Tehrāni at Shiraz Arts Festival with Faramarz Payvar & Jalil Shahnaz

In 1940 the first radio station was established in Tehran and Hossein Tehrāni was an active tonbak player accompanying musicians while performing live music programmes. He was a permanent member of the National Music Ensemble and National Music association. Tehrāni formed and organized a tonbak players ensemble with seven members and performed several pieces with his group for the first time at the Shiraz Arts Festival; the group performed several concerts in Talar Vahadat, formerly Talar Roudaki.

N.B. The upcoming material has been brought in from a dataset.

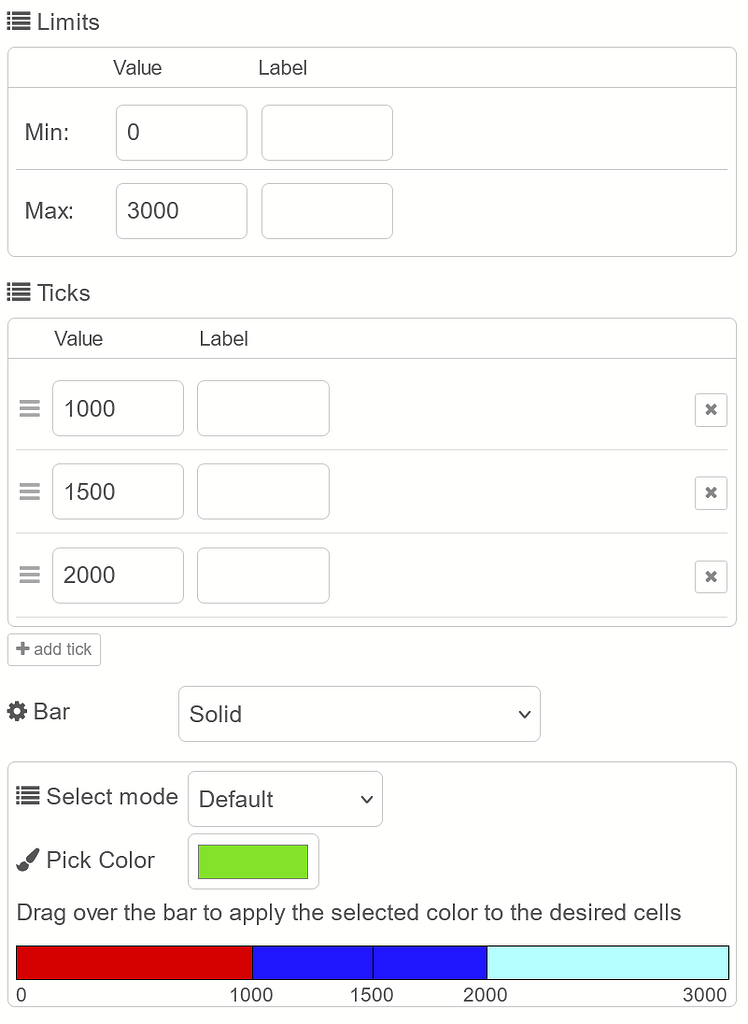Click the red bar segment from 0 to 1000

(134, 963)
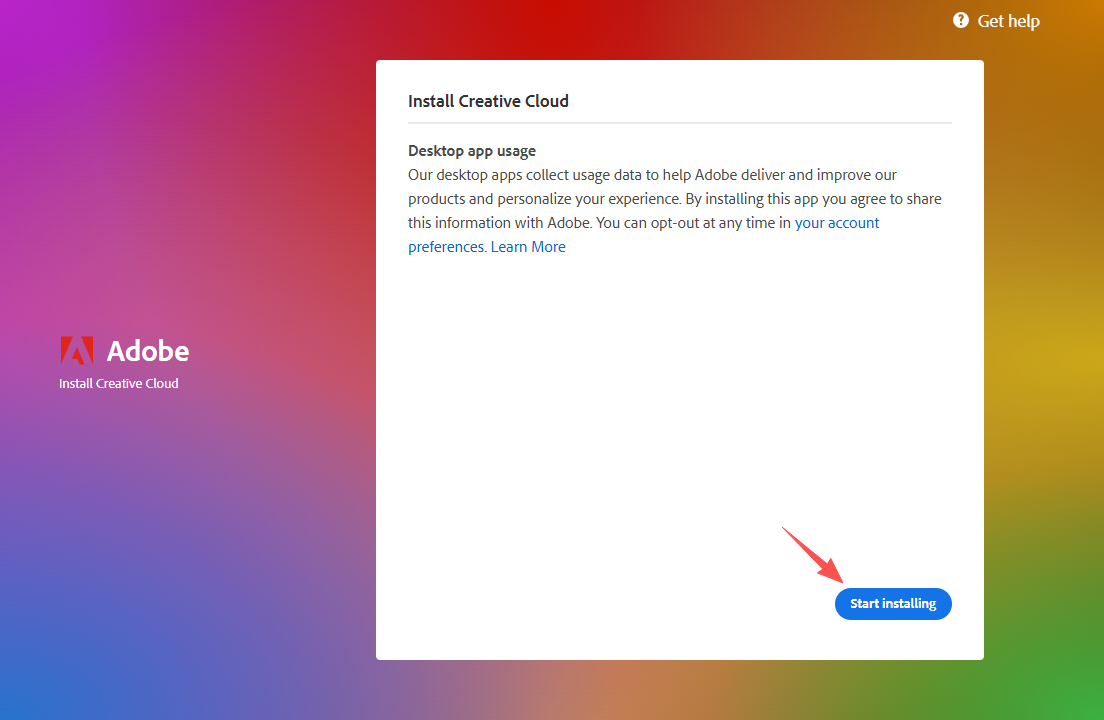Click the 'Desktop app usage' heading

pos(471,150)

While playing the tonbak, Tehrāni could imitate the sound of a locomotive and a motorcycle to astonish his listeners.

=== Tutoring career===
Hossein Tehrāni was a tonbak instructor at the College of Music and the National Music College of Tehran. Tehrāni innovated a rhythm technique, which involved the tonbak being played in harmony with the saying of Persian phrases such as baleh vo baleh, baleh digeh and yek sad-o bist-o panj.

==Literary work==
Tehrāni wrote a book titled Amouzesh-e Tonbak (آموزش تنبک) about the style and practice of the tonbak.

==Resting place==
Hossein Tehrāni is buried in the Zahir-od-dowleh cemetery, Darband, Shemiran, Tehran.